Wellington Boone was wrong. Or was he?

He had said, in the space of 200 pages or so, that if a man will go out of his way to serve others, then others will acknowledge the effort in like manner, i.e. the natural response to giving is to give in return.

Now, having afforded the theory a trial run of some 10 years' duration, I can say nothing other than that the results have consistently failed to support the hypothesis. Rather, extravagant giving would appear to create in others an extravagant appetite for receiving.

People do not see the force of will behind self-effacement. They simply conclude that you are weak. They do not see the strength in forbearance. They simply conclude that you are foolish. They do not understand that generosity is powered by love, nor that true love elevates the one who is loved above the common elements of personal recompense.

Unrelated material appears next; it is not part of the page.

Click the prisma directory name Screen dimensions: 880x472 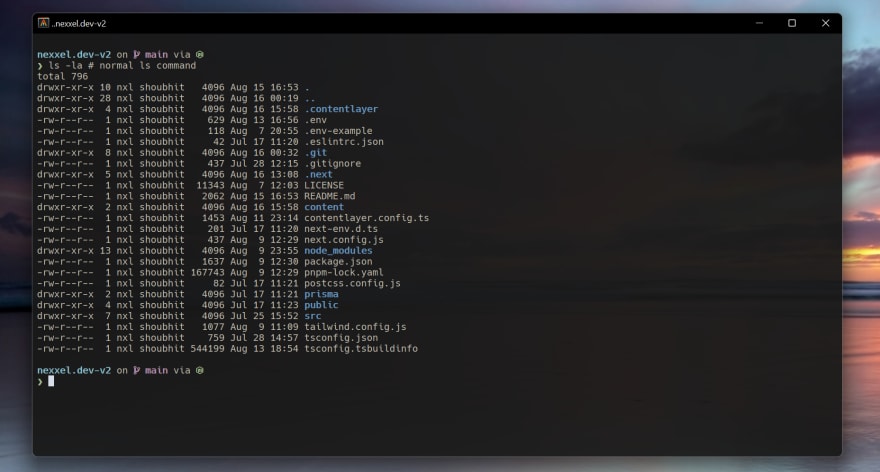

I have become, therefore, the proverbial doormat. Or so they will say, even as they continue to benefit by every property they have deemed foolish, weak, callow, obtuse.

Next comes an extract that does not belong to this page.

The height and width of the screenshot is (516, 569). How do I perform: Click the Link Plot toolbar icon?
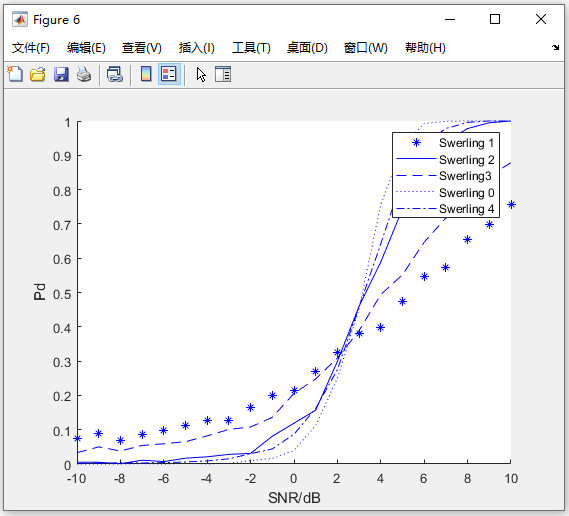point(115,74)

What's up with that, Mr. Boone?

The answer, as it happens, is a bit beyond the mere ink that ended up on the page.

1 comment:

Susan said...

Somewhere in that information should be a proviso to expect nothing in return. Then you are free to practice without regret, remorse or unmet expectations.
Having said that, I also have experienced what you say but I've also had the pleasure of sweet acknowledgment in regards to loving and giving.
I wish you more of that in your life. I, for one, appreciate you!